Description of the task: Only the text of the entries below should appear in your exact transcription; leave out every picture.

Data excerpts:
########################################

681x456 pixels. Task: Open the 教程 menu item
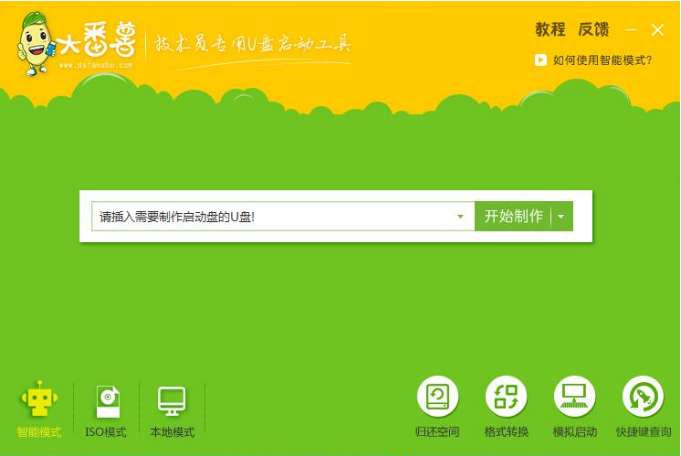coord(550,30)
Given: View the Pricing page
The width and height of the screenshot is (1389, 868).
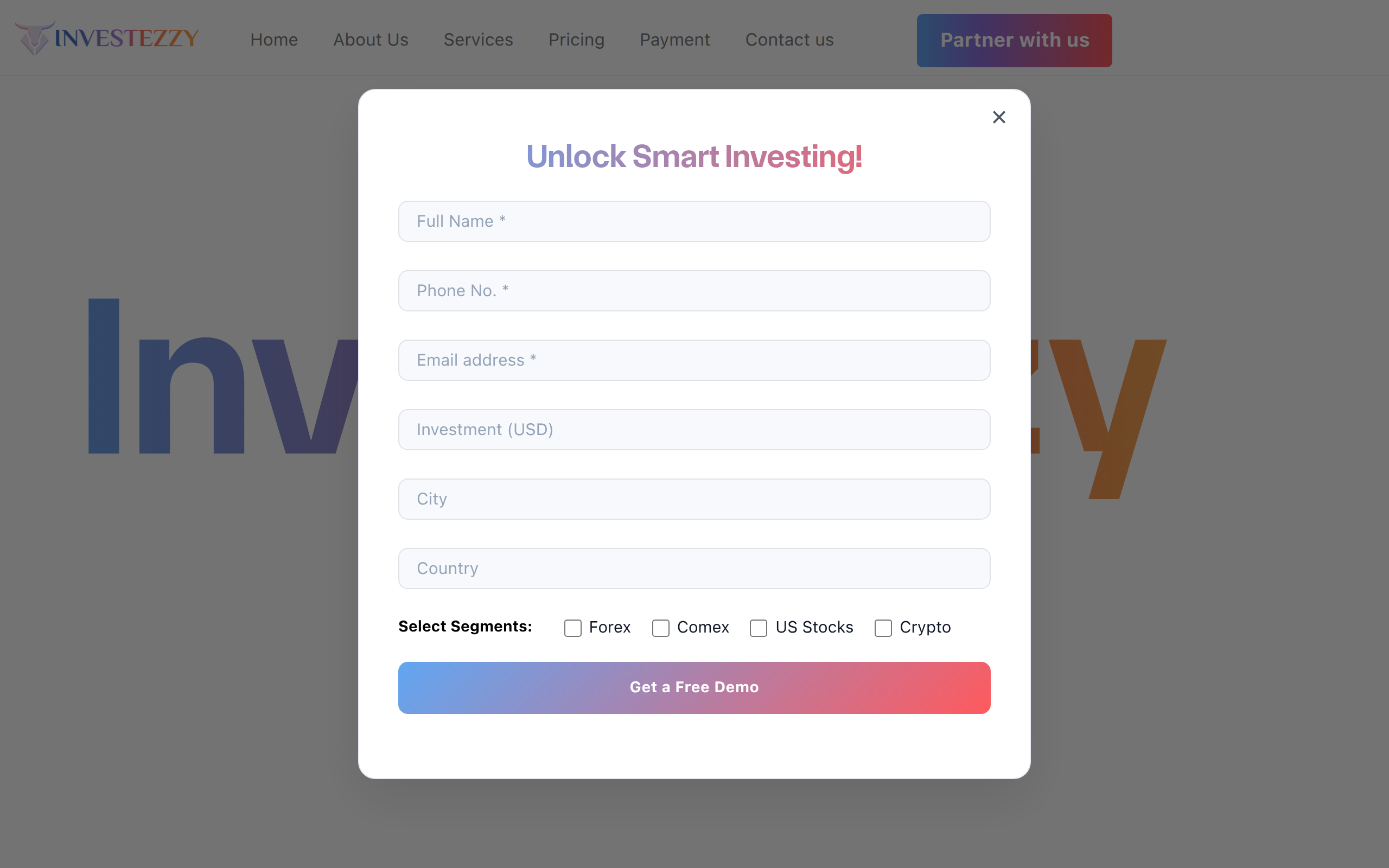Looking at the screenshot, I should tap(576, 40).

########################################

Response for this exercise:
681x456 pixels. Task: Open the 教程 menu item
coord(550,30)
Given: View the Pricing page
The width and height of the screenshot is (1389, 868).
Looking at the screenshot, I should tap(576, 40).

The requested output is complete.